Aplicar un placebo (hacer que se sienta atendido) no es fácil de conseguir y no está al alcance de cualquiera (aunque pensemos que es una simple aplicación de engaño).
Los síntomas no desaparecen en 2 sesiones por lo que el acompañamiento es fundamental. La «aceptación» tendría que ver más con todas estas cosas.
¿Qué es bueno y qué es malo para mi ciática?
Todo indica que moverse, sea como sea, es beneficioso para la ciática. Al menos en las ventanas que deje hacerlo. Recuerda que las primeras 2-4 semanas de fase aguda predominarán los fármacos, las posiciones de apertura y/o alivio y el reposo. Pero por lo demás, el movimiento es mucho más beneficioso de lo que uno lo siente: moverse dolerá, pero mejorará la salud del nervio.
El movimiento “distribuye la mierda” como desechos, inflamación, edema… y aumenta el flujo de sangre para oxigenar y limpiar la zona a reparar. Evitamos que aparezcan muchas adherencias y ayuda a mantener un clima para la regeneración neural. Y lo más importante: si crees que el ejercicio es beneficioso esto te mantiene “al mando” de tu situación y harás que te muevas aún con síntomas. Lo mismo de antes, «control de tu situación».
Recuerda que si el dolor, una vez pasada la ventana aguda sigue siendo profundo, habrá que descartar patología grave. Siempre nos arrepentiremos de aquello que no exploramos y nunca de aquello que sí.
El ejercicio a realizar, según la evidencia, es que da igual cual escojamos hacer. Al menos a medio o largo plazo.

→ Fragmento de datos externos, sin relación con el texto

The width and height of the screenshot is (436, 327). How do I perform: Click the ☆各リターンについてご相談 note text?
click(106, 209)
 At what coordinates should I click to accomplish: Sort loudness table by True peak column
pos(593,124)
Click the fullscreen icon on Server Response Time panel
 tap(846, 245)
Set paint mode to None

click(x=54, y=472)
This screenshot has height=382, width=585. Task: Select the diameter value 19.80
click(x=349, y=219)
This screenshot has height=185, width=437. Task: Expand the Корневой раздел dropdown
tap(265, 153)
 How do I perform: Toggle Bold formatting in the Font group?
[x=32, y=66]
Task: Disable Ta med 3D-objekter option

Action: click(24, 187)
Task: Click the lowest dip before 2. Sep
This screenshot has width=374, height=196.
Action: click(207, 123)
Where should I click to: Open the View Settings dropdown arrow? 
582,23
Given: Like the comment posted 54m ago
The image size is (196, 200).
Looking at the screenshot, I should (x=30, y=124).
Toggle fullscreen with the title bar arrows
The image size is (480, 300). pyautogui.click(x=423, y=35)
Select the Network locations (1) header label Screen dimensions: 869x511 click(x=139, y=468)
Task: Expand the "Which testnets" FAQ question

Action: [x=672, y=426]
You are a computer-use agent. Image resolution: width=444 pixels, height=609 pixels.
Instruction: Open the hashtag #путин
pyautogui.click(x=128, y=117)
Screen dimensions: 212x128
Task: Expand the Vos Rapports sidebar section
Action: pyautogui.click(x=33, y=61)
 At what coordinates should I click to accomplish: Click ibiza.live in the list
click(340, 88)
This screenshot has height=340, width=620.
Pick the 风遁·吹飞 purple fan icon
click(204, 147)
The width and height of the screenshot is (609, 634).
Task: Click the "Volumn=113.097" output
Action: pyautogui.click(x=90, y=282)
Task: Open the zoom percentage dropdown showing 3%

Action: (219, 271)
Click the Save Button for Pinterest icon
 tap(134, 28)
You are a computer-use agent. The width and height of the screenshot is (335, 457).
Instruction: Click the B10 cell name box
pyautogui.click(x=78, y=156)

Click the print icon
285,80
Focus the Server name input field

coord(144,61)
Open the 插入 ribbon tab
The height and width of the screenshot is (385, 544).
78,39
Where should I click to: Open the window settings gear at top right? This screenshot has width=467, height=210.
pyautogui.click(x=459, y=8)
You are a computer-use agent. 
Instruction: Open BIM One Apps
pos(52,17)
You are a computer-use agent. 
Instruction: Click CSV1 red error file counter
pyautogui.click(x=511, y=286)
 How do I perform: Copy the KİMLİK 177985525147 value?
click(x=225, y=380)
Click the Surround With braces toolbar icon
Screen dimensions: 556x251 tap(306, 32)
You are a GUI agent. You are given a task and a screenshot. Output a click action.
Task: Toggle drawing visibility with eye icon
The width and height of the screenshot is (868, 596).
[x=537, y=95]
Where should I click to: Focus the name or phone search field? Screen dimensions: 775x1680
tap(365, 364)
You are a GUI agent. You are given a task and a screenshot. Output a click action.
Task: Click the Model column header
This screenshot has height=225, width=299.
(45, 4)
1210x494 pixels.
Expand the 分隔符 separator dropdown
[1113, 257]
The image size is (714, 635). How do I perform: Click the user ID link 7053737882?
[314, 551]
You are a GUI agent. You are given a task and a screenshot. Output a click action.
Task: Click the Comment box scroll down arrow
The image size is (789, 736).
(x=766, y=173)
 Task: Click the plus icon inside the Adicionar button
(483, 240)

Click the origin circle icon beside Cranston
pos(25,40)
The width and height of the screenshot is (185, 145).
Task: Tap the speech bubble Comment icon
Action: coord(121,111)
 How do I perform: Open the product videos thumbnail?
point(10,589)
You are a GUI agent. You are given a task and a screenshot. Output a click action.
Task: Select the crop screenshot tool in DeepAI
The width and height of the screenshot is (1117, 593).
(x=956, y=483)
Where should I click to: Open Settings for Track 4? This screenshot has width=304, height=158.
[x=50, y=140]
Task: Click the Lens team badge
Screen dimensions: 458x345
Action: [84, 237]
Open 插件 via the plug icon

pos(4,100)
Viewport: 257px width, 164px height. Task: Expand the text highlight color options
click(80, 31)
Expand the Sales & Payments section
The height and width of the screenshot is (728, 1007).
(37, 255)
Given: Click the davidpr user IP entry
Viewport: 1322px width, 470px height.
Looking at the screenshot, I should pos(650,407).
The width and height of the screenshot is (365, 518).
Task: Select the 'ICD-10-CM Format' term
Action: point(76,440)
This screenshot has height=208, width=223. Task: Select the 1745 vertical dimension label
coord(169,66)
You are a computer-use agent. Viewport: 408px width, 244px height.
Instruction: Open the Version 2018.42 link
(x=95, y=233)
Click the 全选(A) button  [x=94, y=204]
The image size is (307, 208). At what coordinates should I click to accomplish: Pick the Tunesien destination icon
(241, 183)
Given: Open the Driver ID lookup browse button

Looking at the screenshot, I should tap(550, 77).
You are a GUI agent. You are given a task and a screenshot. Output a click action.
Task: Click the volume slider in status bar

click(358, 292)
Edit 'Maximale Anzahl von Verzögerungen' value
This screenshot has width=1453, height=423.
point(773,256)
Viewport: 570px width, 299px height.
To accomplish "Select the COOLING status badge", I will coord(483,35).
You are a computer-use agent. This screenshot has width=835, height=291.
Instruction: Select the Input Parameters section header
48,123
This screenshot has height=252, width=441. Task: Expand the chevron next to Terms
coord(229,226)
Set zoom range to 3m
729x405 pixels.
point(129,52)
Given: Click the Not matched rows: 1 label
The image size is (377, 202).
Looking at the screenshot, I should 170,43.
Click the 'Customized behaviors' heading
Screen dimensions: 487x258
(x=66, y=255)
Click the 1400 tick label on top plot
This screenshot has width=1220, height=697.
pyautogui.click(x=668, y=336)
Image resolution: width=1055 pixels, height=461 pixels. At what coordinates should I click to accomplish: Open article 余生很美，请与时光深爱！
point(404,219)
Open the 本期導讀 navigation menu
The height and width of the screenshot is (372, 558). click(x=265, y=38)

El bueno es aquel que ayuda a esa persona en ese momento y en ese contexto, que no deja latencias de dolor severas y es tolerable. Sal a caminar lo que puedas, identifica el estiramiento que te hace sentir bien y progresa a algo más exigente, entiende que tu espalda no se va a romper en dos por agacharte pero respeta un tiempo inclinándote con la espalda recta sin doblarla para después progresar a una flexión más fisiológica. El levantamiento de pesas es importante pero hay momentos en los que merece la pena “pecar de vago”… y está bien.
Es muy simple pero en la mayoría de las veces la gestión no es fácil. De nuevo, no es lo que haces, sino cómo lo haces. Ir a caminar o a nadar, hacer pesas o pilates pueden todas ser beneficiosas y perjudiciales a la vez. Por algo dicen que “la dosis hace el veneno”. También la elección del momento. Y del paciente: el perfil respondedor.
¿Por qué empeora a momentos la ciática sin razón aparente?
El periodo de latencia al movimiento: el nervio es muy sensible a todo lo que le rodea. Un test de elevación de la pierna recta puede dejar a un paciente con dolor lo que queda de sesión. Imagínate agacharte a por un objeto.
Lugares ectópicos: la fuente de dolor en un nervio dañado manda mensajes aberrantes y desordenados. Muchos de ellos llegan sin previo aviso ni razón alguna. El dolor resultante puede experimentarse sin previo aviso.
Inflamación en todo el cuerpo o sistémica: las personas con inestabilidad metabólica o comorbilidades pueden tener una mayor facilitación para que el sistema neural se encienda de manera repentina.
Amplificadores del dolor: puede que el dolor de base se acepte y se tolere pero la amplificación de la misma puede llevarnos a tener un mal rato. El estrés sistémico, el miedo, la mala calidad del sueño y la atención sobre los síntomas activan un segundo momento de dolor y sufrimiento que hacen que la experiencia final de dolor sera aún mayor. El paciente no está peor, pero sufre más dolor.
Lo más importante > todos estos casos no indican gravedad, solo malestar.
Si eres sanitario o paciente de ciática, espero que todo esto te ayude. Yo seguiré con este trabajo de dar luz a los problemas relacionados con el nervio.
Joseba,
Texto propio con fuentes: The sciatica guide (2026) y Understanding Sciatica (2023) de Tom Jesson.